ID #959 Group 3/4 Medulloblastoma of early childhood – risks and benefits of a CSI-sparing therapy approach in young children

doi:10.1093/neuped/wuag026.415

DOI: 10.1093/neuped/wuag026.415 ISSN: 2977-4454

ID #959 Group 3/4 Medulloblastoma of early childhood – risks and benefits of a CSI-sparing therapy approach in young children

Christian Fiedler, Lisa Bussenius, Marthe Sönksen, Till Milde, Dominik Sturm, Felix Sahm, Kristian Pajtler, Tobias Goschzik, Torsten Pietsch, Denise Obrecht-Sturm, Mina Langhein, Anne Rossius, Michael Bockmayr, Rudolf Schwarz, Nina Struve, Annika Hardt, Brigitte Bison, Stefan Pfister, Ulrich Schüller, Rolf-Dieter Kortmann, Stefan Rutkowski, Martin Mynarek

Show PDF Cite

Abstract

Purpose

Contemporary therapy protocols suggest to delay or avoid craniospinal irradiation (CSI) by applying intensive chemotherapy in children with medulloblastoma up to the age of three to five years due to the high long-term toxicity of CSI in very young children. The optimal age for switching to a CSI-containing strategy needs to be evaluated.

Methods

This is a retrospective analysis of a German patient cohort. Patients were eligible if diagnosed with non-WNT/non-SHH medulloblastoma under 7 years of age and DNA- methylation-based classification profiling was available. Treatment was classified as “infant-type”, if CSI was not planned upfront, planned in the case of incomplete response or progression, or was delivered as an individual decision after “infant-type” chemotherapy [max dose 24 Gy] and as “childhood/adult-type” if CSI in standard doses (max dose 24 Gy in standard risk or 35.2/36 Gy for high-risk disease] was delivered first-line treatment.

Results

372 patients (263 M/109 F) were eligible. The median age at diagnosis was 4.2±1.5 years. With a median follow-up of 5.7 years in surviving patients, 156 patients relapsed, and 129 died. Overall, 194 patients (52.2%, median age: 3.5, range 0.9-7.0) received “infant-type” treatment and 130 patients (34.9%, median age: 5.1, range 2.6-7.0) were treated according to “childhood/adult-type” strategy.

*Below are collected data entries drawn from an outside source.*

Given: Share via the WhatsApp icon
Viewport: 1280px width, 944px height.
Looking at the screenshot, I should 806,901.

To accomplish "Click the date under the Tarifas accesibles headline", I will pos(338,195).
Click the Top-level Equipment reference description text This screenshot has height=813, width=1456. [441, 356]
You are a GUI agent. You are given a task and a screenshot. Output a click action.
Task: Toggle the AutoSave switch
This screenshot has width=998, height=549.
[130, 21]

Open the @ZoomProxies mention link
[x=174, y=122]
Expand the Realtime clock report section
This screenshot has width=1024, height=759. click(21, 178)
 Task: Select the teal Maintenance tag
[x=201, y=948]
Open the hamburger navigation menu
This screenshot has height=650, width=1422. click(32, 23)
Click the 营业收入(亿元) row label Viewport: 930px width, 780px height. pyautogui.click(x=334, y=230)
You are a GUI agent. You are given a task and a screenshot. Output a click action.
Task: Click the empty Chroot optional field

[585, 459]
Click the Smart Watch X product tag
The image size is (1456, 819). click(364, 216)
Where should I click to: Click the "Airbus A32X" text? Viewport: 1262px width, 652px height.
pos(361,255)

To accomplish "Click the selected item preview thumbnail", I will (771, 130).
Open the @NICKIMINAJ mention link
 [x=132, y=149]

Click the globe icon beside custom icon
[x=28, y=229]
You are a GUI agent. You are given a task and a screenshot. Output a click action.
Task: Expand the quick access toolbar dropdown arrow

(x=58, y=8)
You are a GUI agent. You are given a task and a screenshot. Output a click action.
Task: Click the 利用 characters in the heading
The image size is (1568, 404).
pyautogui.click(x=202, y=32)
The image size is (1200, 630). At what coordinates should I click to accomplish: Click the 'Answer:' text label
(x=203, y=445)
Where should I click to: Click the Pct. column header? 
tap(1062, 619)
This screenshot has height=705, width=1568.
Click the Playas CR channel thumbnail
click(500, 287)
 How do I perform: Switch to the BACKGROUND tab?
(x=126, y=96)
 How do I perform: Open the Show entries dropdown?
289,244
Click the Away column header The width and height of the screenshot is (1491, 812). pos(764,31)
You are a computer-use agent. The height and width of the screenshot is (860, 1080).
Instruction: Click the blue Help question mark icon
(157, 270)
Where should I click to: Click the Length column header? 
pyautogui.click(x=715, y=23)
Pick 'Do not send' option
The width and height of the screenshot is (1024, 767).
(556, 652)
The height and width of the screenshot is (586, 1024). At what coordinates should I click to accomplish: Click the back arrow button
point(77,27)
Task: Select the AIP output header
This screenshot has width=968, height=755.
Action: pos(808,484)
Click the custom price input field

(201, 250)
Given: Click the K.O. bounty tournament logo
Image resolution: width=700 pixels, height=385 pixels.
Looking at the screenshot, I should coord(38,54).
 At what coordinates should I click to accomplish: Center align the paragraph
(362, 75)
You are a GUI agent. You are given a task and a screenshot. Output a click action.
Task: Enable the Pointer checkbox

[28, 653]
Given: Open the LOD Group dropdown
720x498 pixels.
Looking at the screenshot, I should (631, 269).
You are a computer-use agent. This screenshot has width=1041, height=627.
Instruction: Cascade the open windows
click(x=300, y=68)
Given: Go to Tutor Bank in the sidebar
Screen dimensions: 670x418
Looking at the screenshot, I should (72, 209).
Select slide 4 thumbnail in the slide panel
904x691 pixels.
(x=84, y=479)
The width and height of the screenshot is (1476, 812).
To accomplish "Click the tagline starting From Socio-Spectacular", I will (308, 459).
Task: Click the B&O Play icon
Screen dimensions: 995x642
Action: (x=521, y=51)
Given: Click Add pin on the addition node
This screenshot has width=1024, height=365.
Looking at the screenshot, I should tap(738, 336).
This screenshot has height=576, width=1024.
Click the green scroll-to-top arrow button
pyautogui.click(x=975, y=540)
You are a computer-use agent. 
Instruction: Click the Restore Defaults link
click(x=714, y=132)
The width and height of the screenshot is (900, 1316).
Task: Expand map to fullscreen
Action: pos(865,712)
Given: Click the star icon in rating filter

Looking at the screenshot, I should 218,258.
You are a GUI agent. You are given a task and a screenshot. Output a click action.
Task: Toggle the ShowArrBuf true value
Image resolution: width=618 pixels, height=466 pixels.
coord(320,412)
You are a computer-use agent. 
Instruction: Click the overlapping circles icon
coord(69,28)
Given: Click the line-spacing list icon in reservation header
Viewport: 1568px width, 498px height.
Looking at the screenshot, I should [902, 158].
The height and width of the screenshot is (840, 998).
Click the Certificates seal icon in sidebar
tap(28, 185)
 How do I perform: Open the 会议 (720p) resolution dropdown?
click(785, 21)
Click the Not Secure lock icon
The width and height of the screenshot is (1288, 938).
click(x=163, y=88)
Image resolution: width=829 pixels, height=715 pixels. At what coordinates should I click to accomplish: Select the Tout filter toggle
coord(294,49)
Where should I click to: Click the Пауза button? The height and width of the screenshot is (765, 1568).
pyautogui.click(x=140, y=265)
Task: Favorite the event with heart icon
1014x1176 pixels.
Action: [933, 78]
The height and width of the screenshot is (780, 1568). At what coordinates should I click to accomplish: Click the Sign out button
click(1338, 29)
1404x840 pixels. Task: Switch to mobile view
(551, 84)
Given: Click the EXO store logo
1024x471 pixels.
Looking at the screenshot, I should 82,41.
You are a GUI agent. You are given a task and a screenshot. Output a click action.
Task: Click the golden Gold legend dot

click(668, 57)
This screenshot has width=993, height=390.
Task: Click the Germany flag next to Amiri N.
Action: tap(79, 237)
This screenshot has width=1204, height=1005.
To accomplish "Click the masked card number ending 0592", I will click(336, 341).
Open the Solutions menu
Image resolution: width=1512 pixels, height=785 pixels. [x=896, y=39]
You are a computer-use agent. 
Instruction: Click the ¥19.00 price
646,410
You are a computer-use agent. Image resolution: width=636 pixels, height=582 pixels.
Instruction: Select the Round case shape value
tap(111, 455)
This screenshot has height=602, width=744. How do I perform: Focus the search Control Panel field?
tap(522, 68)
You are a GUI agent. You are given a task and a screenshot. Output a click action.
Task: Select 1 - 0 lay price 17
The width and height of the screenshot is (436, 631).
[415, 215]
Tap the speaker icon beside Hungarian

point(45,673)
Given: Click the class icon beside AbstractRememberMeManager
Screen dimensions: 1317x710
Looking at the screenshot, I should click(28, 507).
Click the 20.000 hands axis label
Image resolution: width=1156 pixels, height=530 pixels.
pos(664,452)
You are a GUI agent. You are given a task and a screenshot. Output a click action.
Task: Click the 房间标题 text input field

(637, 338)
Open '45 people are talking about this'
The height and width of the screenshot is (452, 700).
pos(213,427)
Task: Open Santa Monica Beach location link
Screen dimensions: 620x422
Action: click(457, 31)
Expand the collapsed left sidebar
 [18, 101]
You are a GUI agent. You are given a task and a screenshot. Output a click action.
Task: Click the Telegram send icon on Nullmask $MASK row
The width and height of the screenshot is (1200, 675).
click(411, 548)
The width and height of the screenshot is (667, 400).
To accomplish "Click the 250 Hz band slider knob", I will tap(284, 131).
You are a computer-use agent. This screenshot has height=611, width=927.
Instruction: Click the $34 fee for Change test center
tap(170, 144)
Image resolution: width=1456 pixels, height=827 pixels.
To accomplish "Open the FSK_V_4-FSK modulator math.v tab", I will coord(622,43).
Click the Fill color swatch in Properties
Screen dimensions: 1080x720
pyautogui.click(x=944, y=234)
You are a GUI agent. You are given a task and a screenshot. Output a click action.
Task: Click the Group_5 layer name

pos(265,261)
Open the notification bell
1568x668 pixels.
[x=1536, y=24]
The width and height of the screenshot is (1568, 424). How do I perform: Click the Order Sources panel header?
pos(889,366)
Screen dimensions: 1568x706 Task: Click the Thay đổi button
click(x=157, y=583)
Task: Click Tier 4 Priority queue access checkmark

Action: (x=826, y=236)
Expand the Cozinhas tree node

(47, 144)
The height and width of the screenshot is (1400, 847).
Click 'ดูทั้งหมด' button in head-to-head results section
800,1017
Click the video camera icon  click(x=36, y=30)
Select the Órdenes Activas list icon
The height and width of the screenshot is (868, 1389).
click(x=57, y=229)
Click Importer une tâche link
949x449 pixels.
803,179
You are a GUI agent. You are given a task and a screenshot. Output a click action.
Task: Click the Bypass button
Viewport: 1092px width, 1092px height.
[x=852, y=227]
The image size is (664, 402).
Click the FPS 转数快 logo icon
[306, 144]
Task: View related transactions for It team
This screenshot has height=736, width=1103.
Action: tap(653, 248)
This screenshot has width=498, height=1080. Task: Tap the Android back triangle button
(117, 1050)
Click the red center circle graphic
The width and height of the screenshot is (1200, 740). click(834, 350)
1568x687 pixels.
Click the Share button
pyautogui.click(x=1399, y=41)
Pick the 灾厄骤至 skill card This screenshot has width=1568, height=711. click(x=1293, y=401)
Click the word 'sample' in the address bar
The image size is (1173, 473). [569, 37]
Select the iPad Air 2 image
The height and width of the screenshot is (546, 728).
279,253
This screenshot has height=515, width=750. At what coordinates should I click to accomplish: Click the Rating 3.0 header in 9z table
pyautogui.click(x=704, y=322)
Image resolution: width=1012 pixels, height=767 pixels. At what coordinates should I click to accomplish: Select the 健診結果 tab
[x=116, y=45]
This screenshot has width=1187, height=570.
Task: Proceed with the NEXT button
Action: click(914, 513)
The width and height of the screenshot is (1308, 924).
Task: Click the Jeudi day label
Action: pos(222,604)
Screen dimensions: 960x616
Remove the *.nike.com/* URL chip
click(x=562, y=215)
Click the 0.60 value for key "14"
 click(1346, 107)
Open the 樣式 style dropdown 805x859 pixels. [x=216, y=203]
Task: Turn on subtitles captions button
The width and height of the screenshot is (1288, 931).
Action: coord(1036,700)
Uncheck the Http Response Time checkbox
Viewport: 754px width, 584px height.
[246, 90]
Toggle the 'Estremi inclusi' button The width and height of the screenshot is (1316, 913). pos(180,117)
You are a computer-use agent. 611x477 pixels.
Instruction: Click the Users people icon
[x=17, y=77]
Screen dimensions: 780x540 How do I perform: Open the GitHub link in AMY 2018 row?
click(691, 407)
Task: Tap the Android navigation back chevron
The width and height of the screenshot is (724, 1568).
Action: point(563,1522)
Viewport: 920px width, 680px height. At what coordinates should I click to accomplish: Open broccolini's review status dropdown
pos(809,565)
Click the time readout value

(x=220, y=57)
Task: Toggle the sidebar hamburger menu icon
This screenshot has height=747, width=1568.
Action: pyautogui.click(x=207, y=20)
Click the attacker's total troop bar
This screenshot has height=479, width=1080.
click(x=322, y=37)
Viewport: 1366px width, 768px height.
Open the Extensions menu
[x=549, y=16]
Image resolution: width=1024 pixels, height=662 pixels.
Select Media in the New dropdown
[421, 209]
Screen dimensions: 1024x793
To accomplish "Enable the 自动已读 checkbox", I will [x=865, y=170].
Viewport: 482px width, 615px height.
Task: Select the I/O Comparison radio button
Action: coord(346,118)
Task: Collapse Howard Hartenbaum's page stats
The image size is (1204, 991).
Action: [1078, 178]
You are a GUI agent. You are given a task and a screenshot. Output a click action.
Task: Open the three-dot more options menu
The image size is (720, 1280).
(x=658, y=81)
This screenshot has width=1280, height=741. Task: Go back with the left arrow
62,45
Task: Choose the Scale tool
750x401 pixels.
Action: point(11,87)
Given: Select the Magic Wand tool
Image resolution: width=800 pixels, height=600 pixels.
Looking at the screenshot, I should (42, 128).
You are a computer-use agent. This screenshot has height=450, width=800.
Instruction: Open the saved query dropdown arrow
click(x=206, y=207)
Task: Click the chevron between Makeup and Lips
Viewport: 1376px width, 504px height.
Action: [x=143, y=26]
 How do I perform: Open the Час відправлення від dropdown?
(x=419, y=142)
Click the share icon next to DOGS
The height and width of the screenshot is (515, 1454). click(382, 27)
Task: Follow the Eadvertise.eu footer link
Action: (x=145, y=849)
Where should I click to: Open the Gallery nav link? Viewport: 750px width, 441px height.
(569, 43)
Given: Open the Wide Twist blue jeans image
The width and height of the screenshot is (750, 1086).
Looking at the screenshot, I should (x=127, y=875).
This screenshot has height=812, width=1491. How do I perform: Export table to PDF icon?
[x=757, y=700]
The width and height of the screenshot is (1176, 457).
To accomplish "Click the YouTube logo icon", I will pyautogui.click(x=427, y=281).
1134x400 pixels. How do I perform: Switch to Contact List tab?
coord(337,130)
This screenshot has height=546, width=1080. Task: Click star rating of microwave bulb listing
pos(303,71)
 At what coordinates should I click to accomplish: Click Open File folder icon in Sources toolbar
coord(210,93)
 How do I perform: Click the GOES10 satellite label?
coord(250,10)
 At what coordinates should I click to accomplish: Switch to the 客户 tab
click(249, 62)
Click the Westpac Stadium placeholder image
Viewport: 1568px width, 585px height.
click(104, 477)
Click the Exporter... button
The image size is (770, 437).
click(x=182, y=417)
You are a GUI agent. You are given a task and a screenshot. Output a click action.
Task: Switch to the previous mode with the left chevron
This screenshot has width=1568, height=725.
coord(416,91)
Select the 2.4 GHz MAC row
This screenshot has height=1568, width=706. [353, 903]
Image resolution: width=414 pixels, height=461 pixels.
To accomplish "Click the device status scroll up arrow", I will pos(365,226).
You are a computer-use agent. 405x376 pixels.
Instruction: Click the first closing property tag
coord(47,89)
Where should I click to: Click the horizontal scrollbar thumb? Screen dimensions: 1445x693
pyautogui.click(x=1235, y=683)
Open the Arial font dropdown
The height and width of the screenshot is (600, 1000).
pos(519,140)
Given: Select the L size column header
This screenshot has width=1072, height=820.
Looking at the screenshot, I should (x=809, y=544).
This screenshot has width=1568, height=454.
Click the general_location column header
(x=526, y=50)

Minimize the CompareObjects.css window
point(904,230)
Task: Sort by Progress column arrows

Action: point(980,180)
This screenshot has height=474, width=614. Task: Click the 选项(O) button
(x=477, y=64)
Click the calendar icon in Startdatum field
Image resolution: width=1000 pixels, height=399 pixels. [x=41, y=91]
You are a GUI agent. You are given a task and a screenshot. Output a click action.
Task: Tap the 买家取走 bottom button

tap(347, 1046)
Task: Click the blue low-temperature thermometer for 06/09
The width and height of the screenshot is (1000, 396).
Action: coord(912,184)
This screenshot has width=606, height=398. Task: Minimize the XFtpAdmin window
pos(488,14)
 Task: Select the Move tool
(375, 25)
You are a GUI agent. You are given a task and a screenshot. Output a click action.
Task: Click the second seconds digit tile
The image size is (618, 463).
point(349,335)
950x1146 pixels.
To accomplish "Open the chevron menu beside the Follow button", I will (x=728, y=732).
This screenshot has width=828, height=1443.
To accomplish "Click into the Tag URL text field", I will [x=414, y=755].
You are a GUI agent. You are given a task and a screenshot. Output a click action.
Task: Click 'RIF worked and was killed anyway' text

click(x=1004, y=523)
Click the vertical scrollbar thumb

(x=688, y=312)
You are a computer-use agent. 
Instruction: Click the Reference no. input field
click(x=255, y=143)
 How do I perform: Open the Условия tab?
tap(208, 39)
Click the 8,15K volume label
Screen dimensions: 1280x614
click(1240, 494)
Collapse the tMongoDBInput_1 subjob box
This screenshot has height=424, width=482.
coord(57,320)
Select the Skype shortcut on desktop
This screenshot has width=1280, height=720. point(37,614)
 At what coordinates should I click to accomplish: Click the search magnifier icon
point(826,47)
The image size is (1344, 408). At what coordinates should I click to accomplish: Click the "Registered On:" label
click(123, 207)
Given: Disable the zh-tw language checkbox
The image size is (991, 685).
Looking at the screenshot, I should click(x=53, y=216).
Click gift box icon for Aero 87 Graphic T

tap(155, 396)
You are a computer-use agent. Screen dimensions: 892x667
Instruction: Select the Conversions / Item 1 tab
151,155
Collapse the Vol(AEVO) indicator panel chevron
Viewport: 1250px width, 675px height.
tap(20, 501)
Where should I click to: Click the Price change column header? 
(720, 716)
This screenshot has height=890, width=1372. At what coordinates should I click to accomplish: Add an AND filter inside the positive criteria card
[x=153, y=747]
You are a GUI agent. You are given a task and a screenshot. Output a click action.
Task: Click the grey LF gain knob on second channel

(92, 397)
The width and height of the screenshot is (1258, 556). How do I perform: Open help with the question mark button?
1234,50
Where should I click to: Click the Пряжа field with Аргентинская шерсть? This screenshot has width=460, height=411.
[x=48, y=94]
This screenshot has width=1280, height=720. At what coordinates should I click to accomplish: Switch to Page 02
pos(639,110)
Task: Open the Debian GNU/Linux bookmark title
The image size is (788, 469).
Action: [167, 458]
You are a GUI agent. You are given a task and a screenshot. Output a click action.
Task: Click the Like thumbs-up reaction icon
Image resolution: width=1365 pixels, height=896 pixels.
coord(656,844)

The “infant type” approach was associated with significant inferior progression-free survival (PFS) (5-yearPFS: “infant-type” 38.6%±4.1% vs. “childhood/adult-type” 56.3%±5.0%; pPFS=0.001), and overall-survival (OS) (5-yearOS: “infant-type” 55.0%±4.1% vs. “childhood/adult-type” 68.3%±4.8% pOS = 0.01). This was retained when restricting the analysis to patients between three and five years (n = 163): 5-yearPFS: “infant-type” 42.6%±6.0% vs. “childhood/adult type” 56.0%±7.7%; pPFS=0.03; 5-yearOS: “infant-type” 57.4±6.0% vs. “childhood/adult-type” 69.9%±7.5% pOS = 0.05. Outcome according to molecular classification and neurocognitive testing will be presented at the meeting.

Conclusion

“Infant-type” CSI-sparing approaches were associated with less favourable PFS and OS compared with “childhood/adult-type” strategies including upfront craniospinal irradiation.